## GOAL OF THE EXERCISE
Go through the records that follow and tally the lines with "field" in them; answer with the number alone.

## DATA FOR THE TASK
###

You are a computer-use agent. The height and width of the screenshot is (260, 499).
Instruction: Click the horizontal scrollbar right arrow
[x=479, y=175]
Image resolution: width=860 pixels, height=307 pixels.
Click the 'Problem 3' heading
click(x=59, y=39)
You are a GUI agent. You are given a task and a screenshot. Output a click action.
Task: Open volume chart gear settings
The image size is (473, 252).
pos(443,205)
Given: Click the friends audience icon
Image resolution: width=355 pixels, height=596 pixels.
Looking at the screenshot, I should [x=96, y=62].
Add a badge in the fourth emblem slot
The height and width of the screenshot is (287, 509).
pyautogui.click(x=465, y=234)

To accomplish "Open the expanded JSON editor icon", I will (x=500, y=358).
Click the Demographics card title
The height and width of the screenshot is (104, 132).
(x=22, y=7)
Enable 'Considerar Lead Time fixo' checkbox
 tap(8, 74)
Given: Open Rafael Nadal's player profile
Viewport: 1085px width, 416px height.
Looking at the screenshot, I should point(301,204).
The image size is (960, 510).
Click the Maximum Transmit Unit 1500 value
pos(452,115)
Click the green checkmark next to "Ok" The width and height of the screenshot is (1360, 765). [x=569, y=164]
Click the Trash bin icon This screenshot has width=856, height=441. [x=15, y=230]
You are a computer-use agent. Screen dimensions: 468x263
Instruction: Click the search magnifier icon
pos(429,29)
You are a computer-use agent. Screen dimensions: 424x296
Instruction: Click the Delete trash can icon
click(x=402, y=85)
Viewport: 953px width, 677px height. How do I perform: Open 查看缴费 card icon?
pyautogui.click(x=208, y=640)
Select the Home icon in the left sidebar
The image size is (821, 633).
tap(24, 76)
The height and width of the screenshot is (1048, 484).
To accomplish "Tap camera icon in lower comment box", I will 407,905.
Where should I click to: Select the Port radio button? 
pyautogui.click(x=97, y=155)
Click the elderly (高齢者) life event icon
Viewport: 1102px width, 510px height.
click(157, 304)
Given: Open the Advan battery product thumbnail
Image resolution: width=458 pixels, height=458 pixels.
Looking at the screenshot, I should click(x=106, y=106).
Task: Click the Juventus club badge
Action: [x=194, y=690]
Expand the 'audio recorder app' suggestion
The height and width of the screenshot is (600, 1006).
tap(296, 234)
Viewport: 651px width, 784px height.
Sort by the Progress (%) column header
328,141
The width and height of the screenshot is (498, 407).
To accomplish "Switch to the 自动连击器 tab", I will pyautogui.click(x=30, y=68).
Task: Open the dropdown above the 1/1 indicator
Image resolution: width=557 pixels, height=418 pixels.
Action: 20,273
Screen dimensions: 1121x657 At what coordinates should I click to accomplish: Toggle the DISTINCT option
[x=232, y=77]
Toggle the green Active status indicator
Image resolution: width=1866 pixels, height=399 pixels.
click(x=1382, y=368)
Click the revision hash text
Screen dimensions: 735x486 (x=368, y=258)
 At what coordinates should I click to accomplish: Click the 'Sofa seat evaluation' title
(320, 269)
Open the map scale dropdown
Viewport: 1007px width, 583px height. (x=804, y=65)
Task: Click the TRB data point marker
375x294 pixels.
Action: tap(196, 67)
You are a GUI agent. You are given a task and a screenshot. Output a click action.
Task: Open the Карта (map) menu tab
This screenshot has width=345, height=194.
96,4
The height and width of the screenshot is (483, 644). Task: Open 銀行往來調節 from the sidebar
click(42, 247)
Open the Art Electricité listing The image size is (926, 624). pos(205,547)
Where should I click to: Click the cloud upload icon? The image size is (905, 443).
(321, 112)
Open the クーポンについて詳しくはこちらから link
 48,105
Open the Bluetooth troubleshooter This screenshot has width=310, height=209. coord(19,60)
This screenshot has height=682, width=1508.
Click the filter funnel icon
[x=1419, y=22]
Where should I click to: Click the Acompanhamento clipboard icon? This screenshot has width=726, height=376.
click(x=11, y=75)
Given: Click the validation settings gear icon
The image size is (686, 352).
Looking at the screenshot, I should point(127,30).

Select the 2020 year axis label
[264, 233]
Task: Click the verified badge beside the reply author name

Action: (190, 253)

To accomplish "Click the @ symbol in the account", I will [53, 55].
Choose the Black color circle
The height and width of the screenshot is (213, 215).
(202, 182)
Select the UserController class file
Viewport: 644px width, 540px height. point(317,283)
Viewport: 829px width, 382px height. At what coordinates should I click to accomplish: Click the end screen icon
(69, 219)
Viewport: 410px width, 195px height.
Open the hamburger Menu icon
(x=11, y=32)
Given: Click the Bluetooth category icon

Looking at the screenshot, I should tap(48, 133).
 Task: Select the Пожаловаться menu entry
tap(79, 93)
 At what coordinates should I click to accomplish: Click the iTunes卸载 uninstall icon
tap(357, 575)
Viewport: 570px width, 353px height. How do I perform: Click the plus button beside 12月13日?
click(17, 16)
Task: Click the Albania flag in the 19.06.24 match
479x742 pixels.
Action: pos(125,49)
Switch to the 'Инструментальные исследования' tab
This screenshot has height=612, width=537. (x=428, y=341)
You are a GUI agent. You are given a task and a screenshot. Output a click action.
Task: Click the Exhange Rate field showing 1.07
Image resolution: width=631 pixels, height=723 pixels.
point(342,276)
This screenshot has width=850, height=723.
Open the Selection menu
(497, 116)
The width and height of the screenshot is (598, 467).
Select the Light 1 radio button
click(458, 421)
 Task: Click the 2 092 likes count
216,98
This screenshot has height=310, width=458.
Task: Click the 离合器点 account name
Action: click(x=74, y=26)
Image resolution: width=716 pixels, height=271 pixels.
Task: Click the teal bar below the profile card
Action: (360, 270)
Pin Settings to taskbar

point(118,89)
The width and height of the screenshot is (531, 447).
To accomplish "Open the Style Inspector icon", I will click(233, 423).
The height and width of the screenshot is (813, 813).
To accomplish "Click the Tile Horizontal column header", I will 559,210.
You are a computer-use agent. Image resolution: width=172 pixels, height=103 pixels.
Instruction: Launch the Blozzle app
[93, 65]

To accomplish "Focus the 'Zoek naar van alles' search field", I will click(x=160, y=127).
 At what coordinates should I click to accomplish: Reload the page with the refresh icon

###

## ANSWER BOX
2